The W.I. is an amazing institution.  Although originating in Stoney Creek, Canada in 1897, it didn’t start in Britain until 1915 with the intention of ‘encouraging countrywomen to get involved in growing and preserving food to help increase the food supply during the First World War’. The first group in Britain was set up in Llanfair PG in Anglesey; the first in England was in Singleton in Sussex.  By 1918, there were 199 groups; by 1919, that had risen to 1405.  The 2015 Centenary saw 6500 W.I. groups and 215,000 members.  The W.I. have tackled many campaigns – climate change, equal pay, the decline of the honey bee, the gap in midwifery.  Maybe that is the sort of thing that my mother would have been interested in.

This, however, is a pure linen tea towel, designed to commemorate the 75th Anniversary of the National Federation of Women’s Institute.  It has their coat of arms in the centre with their motto “For home and country”.  I can remember exactly when, where and why I bought this tea towel; I can picture the precise building and the stall that it was on.  When?: the first Wednesday in July 1990.  Where?: the Royal Show which was held at the National Agricultural Society headquarters at Stoneleigh in Warwickshire. Why?: It was two and a half weeks after my mother’s funeral.  The two years she had been ‘promised’ lasted less than three weeks.  Because of all the discussions we had had about the W.I. in hospital I just wanted to go and see the W.I. stand.  The W.I. were based in a building away from the centre of the show, it was the first place I wanted to go.  I didn’t know anything about the W.I. but was very excited to see the tea towel and just had to have it.

I was with John who was totally interested in cooking; the W.I.  were doing a programme of cookery demonstrations throughout the day.  We watched two; one about a pork casserole and the other with chicken pieces.  If I had any interest at all in cooking I would be able to remember the names of the dishes.  Although I don’t cook, I quite like watching a demonstration.  Besides the cookery demonstration, the W.I. had a lot going on – books on jam-making, preserves and chutneys which John loved and bought a couple of different books, which I still have.  There were more jams on sale than I have had hot dinners; there was a competition for all branches to enter – to represent 75 years of the W.I.  There were some amazing tapestries and quilts. All jam and Jerusalem.  I loved it.

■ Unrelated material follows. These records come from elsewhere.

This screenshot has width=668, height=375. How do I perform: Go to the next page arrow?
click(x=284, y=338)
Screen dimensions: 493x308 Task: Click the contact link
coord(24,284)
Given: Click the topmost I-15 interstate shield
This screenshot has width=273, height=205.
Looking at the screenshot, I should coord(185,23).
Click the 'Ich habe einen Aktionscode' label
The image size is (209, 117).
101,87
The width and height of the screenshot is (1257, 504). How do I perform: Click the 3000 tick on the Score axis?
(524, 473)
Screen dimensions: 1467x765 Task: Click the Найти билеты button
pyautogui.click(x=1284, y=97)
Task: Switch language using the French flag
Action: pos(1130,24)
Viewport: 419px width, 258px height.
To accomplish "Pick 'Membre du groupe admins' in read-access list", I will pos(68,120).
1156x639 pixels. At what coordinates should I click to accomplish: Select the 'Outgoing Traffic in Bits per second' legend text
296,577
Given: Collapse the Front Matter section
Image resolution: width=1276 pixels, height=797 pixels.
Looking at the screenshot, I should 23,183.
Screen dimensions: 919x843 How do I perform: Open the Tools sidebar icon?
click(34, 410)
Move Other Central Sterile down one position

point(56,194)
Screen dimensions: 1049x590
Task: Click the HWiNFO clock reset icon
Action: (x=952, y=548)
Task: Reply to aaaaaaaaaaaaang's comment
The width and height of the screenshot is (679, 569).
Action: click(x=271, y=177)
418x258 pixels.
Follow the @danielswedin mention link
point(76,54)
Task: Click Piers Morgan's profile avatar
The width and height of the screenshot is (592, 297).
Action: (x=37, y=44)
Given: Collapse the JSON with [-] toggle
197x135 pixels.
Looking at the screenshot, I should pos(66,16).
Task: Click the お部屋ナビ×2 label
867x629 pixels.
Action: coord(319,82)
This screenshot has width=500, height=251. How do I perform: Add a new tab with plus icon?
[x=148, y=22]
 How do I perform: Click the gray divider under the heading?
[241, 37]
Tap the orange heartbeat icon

Personally, the day with the W.I. didn’t entice me to join a group but it will always remind me never to put off things until later, because you never know if there will be a ‘later’, you never know if you will achieve it.  My mother was determined that she would join a Leicester Branch of the W.I.  She had been promised that she had time.  Sadly, she never left hospital, never made it to Leicester, never joined the W.I.  This tea towel will always remind me of the potential member of the W.I. who never quite made it.